What to do ▸ Your job is to return every line in the data holding the string "plus".

Material for the task ▸
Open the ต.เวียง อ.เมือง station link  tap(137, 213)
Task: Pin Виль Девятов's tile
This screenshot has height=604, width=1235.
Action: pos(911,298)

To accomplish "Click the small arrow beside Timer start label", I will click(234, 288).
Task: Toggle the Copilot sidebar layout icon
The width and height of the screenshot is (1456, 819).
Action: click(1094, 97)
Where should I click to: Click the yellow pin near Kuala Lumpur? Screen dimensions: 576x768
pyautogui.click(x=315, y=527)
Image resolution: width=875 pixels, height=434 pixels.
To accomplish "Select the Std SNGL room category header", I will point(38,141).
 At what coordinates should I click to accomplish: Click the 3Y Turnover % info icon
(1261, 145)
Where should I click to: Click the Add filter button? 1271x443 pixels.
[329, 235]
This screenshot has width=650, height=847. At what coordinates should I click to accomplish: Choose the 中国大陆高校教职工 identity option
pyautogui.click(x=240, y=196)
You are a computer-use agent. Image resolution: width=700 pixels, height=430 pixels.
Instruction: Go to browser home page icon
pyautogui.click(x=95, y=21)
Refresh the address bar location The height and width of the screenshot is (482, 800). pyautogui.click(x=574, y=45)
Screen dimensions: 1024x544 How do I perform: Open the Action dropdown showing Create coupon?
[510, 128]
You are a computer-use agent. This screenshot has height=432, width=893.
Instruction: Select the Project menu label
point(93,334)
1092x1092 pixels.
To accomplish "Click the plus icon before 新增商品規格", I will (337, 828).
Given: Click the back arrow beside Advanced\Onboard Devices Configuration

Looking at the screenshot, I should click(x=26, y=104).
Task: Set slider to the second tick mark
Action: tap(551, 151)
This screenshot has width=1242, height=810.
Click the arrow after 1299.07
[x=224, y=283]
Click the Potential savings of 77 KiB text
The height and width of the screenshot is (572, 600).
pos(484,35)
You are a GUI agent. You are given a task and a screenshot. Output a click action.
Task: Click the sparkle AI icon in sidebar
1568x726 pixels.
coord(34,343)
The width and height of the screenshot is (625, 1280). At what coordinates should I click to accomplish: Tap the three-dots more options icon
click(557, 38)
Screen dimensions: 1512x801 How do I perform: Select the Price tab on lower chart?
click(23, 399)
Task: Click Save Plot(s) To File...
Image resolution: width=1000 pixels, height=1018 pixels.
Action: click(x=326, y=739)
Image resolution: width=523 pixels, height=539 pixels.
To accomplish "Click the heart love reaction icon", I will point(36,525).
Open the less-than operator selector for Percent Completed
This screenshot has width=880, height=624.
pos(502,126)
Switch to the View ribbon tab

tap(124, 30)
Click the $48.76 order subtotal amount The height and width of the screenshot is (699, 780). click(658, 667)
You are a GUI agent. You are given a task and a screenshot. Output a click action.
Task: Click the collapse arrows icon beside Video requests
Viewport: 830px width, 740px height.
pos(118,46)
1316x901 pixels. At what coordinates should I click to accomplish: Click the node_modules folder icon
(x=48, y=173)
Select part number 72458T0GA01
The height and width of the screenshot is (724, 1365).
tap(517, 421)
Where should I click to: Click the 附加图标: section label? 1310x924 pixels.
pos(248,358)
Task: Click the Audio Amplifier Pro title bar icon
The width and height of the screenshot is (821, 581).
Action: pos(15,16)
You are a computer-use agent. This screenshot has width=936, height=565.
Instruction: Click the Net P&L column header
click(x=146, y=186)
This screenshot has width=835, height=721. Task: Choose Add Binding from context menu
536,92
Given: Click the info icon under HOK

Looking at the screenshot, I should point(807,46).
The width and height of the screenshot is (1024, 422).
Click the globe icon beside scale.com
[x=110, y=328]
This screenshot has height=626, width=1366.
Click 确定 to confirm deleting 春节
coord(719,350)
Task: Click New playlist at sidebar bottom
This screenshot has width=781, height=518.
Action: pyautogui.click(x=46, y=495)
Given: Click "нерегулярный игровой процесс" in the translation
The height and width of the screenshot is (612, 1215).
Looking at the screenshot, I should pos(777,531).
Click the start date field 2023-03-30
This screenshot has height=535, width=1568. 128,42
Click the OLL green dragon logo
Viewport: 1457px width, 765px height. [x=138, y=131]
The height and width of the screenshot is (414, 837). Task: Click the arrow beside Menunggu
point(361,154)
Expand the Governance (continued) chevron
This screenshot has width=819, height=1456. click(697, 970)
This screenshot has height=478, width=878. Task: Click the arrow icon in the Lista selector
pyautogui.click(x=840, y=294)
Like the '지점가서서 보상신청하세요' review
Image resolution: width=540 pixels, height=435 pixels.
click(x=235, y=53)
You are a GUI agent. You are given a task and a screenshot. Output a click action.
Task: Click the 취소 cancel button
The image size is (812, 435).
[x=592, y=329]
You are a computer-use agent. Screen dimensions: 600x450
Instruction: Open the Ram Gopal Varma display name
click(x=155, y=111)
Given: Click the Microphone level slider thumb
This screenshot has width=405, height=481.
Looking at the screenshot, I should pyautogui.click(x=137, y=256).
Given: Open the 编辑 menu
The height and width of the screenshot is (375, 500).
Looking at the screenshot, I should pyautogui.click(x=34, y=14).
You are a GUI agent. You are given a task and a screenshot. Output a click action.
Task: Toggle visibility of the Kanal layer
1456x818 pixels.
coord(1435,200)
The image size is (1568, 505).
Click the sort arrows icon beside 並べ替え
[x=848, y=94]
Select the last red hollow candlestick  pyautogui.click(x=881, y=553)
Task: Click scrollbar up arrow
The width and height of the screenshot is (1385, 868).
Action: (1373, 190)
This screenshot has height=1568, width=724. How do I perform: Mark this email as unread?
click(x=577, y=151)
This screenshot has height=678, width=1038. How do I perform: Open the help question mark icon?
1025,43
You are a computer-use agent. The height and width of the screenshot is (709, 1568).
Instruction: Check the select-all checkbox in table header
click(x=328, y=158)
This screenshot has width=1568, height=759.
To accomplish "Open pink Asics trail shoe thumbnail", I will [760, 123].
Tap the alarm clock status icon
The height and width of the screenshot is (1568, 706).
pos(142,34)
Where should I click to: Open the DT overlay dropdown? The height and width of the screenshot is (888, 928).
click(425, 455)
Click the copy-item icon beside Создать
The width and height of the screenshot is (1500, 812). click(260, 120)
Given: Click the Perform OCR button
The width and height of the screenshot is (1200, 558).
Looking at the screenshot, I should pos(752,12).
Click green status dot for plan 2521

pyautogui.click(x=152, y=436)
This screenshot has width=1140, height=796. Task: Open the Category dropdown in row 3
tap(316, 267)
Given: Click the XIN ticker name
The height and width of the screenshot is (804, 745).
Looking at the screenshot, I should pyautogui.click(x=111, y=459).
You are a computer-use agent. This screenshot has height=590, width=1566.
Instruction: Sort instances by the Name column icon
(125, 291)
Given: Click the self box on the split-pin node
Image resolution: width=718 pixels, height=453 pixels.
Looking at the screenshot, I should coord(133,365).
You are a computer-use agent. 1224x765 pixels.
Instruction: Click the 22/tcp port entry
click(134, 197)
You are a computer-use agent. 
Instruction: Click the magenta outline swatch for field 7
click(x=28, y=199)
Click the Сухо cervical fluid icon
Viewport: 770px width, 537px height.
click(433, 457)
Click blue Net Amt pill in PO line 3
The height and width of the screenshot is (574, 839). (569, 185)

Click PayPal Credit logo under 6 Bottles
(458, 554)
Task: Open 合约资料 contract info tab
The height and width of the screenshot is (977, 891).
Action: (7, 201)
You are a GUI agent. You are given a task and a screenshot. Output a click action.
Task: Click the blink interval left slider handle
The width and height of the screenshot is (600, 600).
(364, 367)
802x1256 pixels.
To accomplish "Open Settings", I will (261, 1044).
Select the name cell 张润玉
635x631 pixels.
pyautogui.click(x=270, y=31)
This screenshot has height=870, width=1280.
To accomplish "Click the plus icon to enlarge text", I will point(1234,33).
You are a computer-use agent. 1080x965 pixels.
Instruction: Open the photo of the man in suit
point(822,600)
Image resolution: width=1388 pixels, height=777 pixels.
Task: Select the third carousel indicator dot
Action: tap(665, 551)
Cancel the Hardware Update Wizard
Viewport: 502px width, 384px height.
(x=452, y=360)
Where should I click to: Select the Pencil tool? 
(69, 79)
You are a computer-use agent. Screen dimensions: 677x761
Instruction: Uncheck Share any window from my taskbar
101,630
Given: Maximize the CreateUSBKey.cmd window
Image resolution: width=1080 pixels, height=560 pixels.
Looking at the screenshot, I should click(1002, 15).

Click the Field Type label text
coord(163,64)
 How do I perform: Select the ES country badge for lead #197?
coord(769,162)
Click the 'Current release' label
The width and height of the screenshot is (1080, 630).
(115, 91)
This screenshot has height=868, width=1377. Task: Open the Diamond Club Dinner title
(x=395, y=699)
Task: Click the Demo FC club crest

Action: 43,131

Answer space ▸
To accomplish "Click the plus icon before 新增商品規格", I will (337, 828).
To accomplish "Click the plus icon to enlarge text", I will point(1234,33).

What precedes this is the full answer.